▶ **What you have to do**
Your answer must be the lines from the one holding "You are a GUI" through the final line of the entries below, copied exactly, with no pictures.

[[ Dataset records open ]]

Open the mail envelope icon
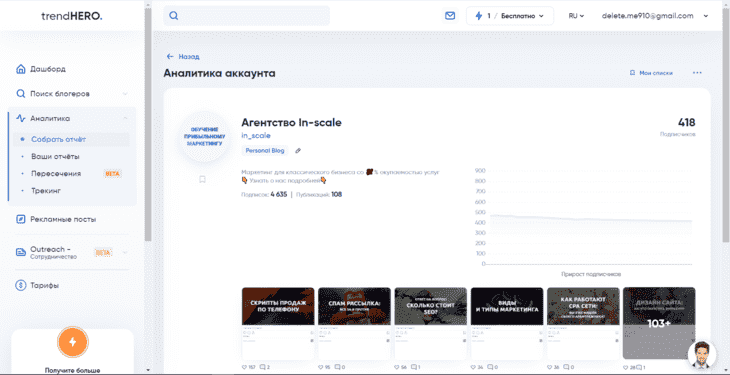This screenshot has width=730, height=375. [x=450, y=16]
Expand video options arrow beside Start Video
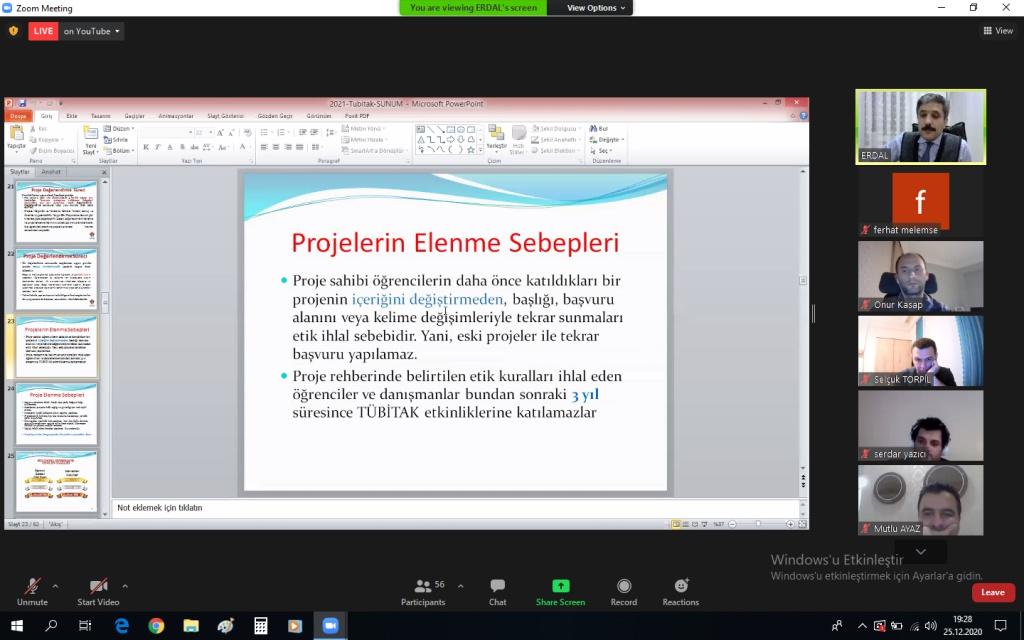Screen dimensions: 1024x640 click(125, 586)
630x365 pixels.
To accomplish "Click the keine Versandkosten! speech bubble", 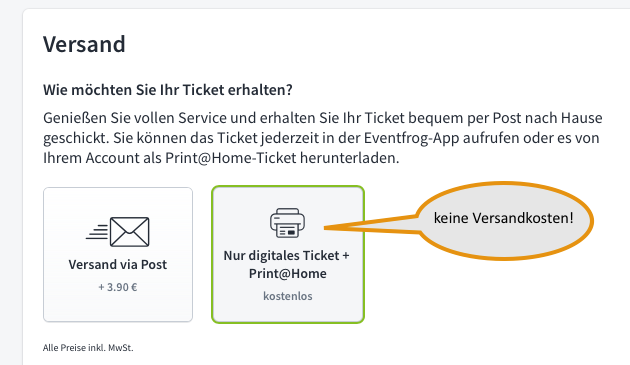I will [504, 220].
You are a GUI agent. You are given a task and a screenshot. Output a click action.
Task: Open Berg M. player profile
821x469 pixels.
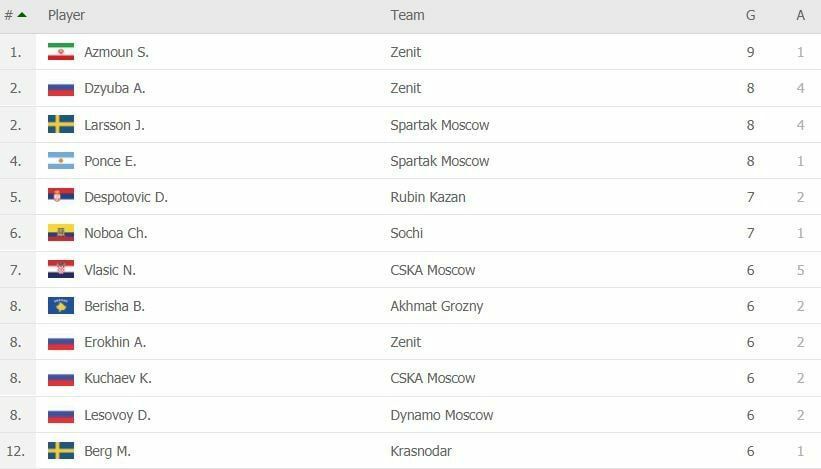click(x=107, y=451)
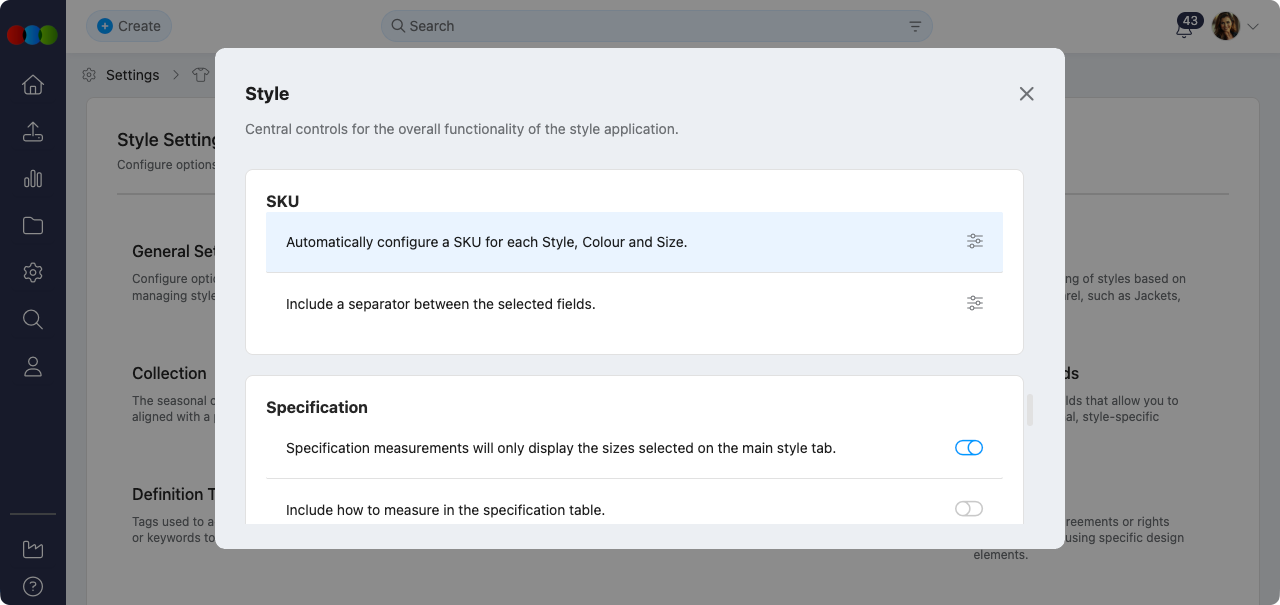Close the Style dialog

1026,94
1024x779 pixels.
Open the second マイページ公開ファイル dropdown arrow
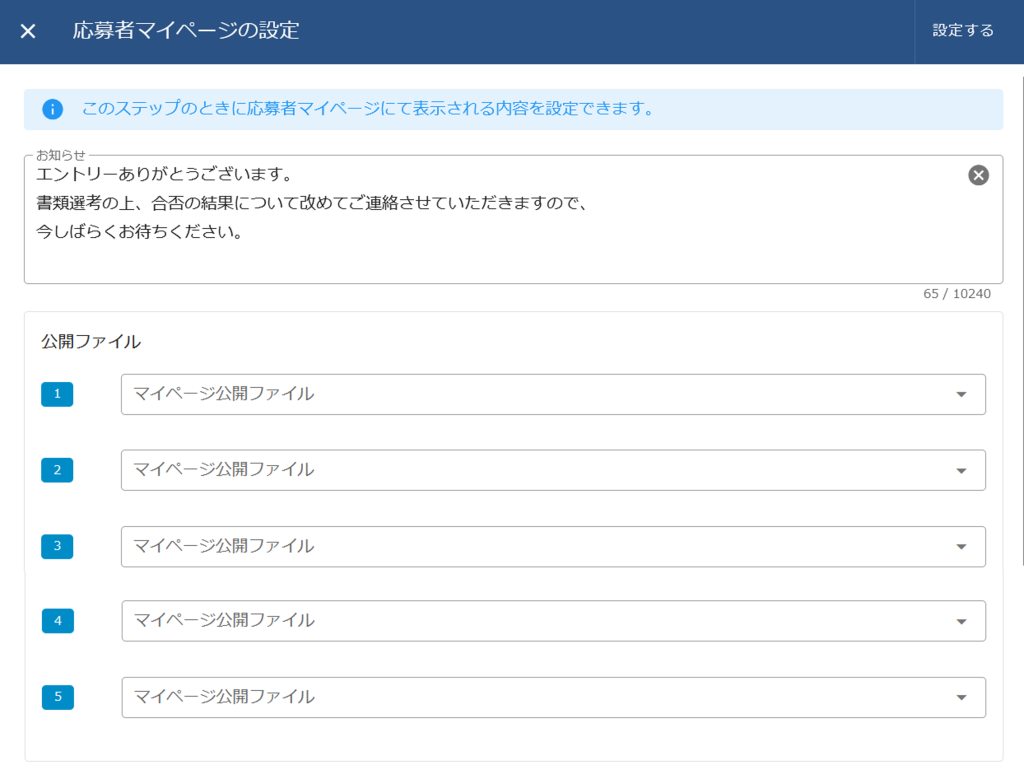[x=961, y=470]
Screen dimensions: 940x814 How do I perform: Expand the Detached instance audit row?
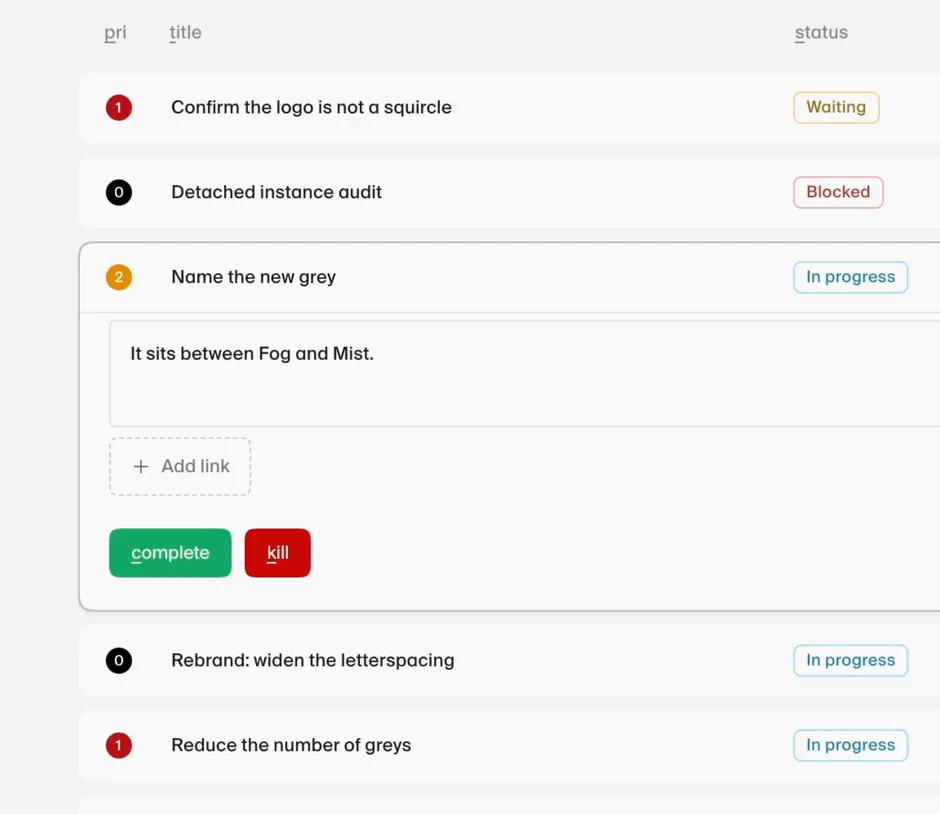[510, 192]
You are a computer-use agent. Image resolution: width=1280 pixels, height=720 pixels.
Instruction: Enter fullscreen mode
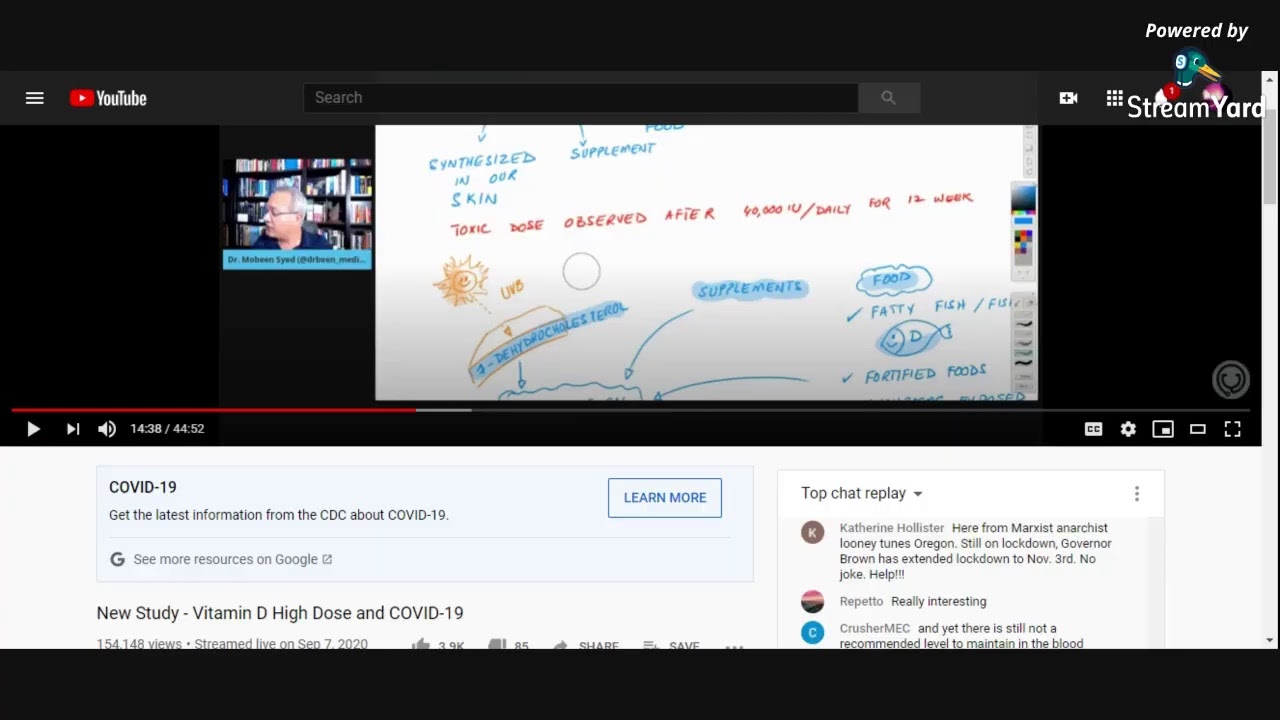click(x=1232, y=429)
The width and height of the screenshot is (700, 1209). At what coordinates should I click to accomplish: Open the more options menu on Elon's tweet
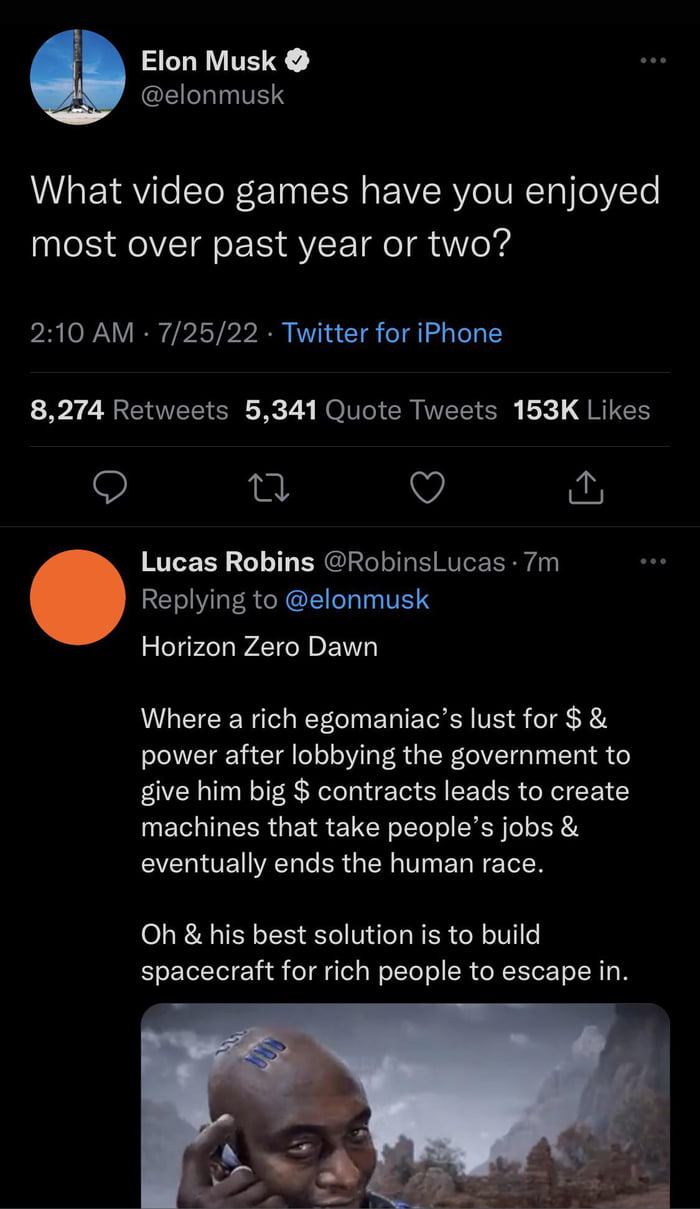point(651,58)
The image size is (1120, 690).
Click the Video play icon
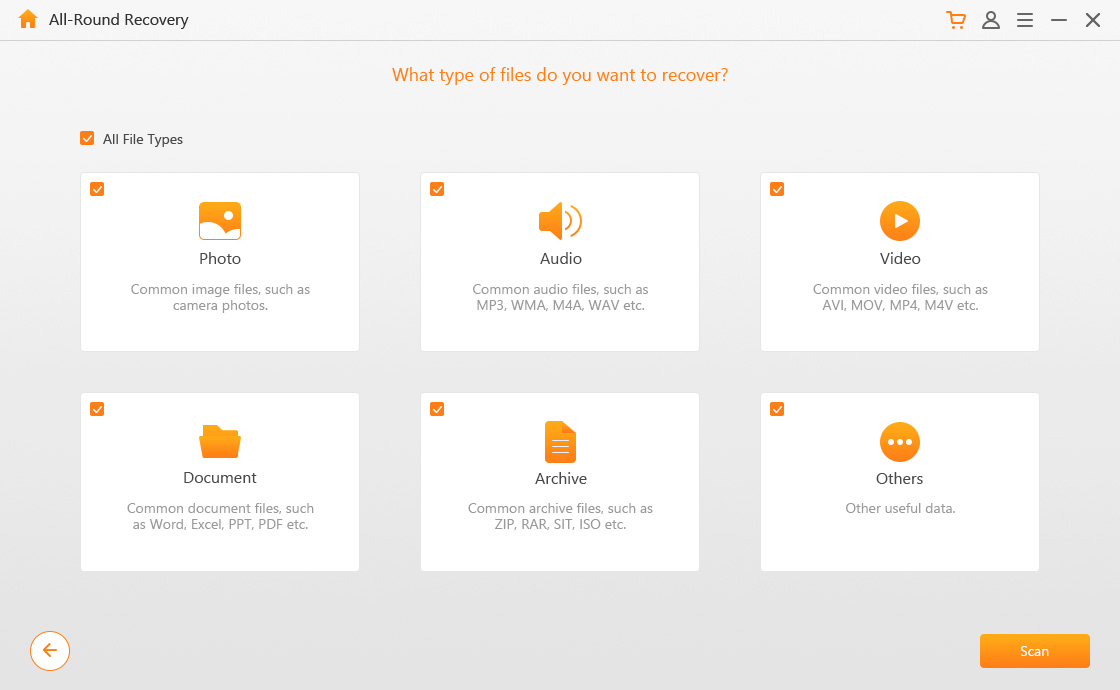pyautogui.click(x=899, y=220)
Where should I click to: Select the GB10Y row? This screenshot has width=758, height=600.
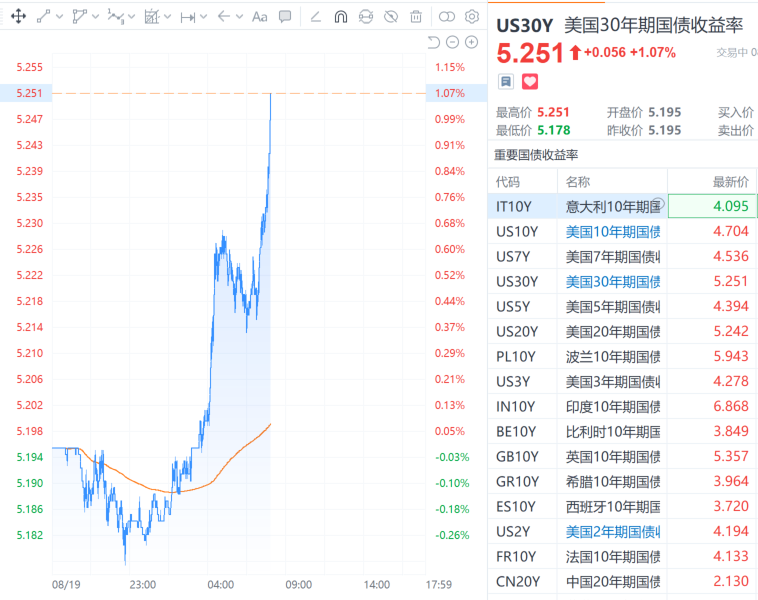pyautogui.click(x=623, y=456)
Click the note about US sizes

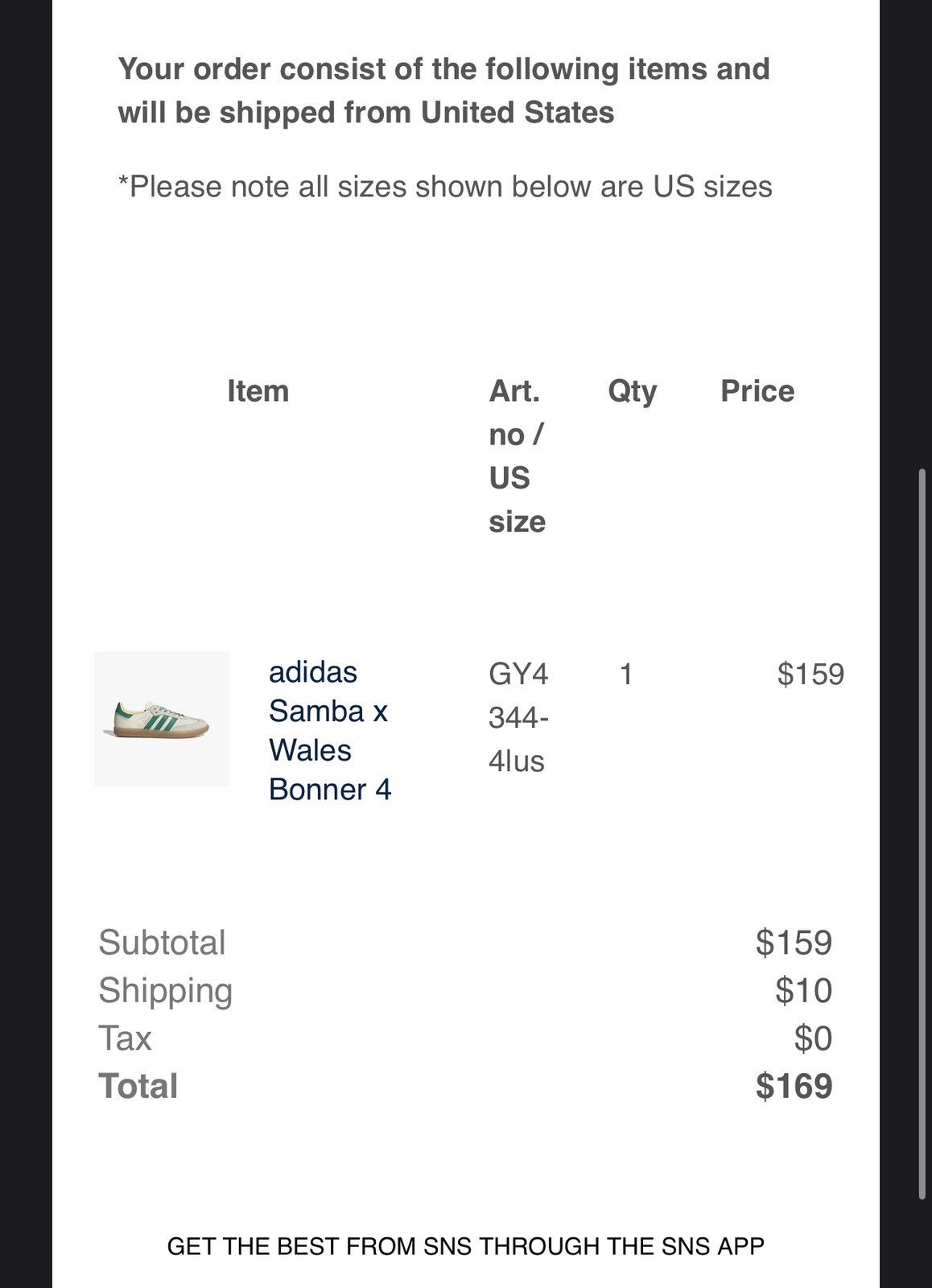[445, 187]
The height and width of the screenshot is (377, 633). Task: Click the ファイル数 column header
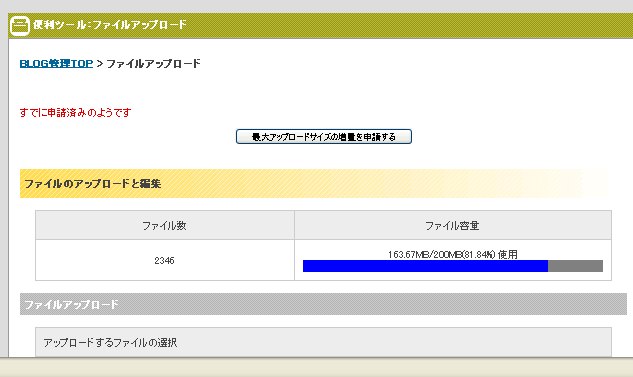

[[ Dataset records closed ]]

▶ **Solution to the problem**
You are a GUI agent. You are given a task and a screenshot. Output a click action.
Task: Open Berg M. player profile
821x469 pixels.
click(x=107, y=451)
Close the Style dialog

1026,94
1024x779 pixels.
Open the second マイページ公開ファイル dropdown arrow
[x=961, y=470]
Screen dimensions: 940x814 How do I perform: Expand the Detached instance audit row?
[510, 192]
You are a computer-use agent. Image resolution: width=1280 pixels, height=720 pixels.
Instruction: Enter fullscreen mode
click(x=1232, y=429)
The width and height of the screenshot is (700, 1209). At what coordinates should I click to accomplish: Open the more options menu on Elon's tweet
point(651,58)
The image size is (1120, 690).
Click the Video play icon
pyautogui.click(x=899, y=220)
Where should I click to: Select the GB10Y row? This screenshot has width=758, height=600.
pyautogui.click(x=623, y=456)
Click the note about US sizes

[445, 187]
The height and width of the screenshot is (377, 633). Task: Click the ファイル数 column header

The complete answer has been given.